Your instructions.
In the entries that follow, count each line containing "click" and state the total, nothing more.

Data under study.

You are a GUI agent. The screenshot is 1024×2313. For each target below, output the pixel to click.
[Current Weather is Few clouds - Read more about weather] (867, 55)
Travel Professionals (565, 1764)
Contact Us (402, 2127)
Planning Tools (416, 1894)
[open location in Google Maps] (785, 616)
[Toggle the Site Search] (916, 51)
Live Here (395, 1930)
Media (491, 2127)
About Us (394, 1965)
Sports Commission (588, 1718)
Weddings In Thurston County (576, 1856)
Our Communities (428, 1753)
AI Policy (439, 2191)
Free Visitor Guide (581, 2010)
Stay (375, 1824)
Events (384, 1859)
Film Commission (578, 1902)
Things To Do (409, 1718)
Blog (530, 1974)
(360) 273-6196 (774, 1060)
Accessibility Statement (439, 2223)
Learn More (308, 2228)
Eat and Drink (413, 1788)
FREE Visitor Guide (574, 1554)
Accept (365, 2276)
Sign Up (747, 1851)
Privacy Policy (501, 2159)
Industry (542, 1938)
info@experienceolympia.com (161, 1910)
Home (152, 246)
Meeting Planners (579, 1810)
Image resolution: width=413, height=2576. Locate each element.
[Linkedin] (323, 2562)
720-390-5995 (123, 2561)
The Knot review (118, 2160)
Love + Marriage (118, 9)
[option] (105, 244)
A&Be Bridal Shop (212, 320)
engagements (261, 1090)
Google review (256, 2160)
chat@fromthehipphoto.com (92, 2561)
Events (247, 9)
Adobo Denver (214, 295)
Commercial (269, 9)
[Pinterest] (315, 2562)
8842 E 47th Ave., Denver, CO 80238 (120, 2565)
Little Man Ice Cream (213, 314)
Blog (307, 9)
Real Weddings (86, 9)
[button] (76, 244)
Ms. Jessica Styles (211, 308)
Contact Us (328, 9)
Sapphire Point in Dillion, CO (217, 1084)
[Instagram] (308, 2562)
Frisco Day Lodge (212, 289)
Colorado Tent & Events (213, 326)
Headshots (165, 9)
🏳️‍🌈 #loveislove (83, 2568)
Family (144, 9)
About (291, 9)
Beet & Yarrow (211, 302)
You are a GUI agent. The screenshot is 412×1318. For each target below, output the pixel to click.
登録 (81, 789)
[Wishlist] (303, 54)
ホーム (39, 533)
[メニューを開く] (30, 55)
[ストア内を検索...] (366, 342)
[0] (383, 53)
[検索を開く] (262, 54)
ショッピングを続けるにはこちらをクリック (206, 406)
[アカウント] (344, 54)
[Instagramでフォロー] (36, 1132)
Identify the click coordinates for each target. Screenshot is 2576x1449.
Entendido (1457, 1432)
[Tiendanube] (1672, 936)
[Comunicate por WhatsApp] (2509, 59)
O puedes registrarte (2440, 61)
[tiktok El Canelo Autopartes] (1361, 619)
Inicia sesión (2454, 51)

Response.
3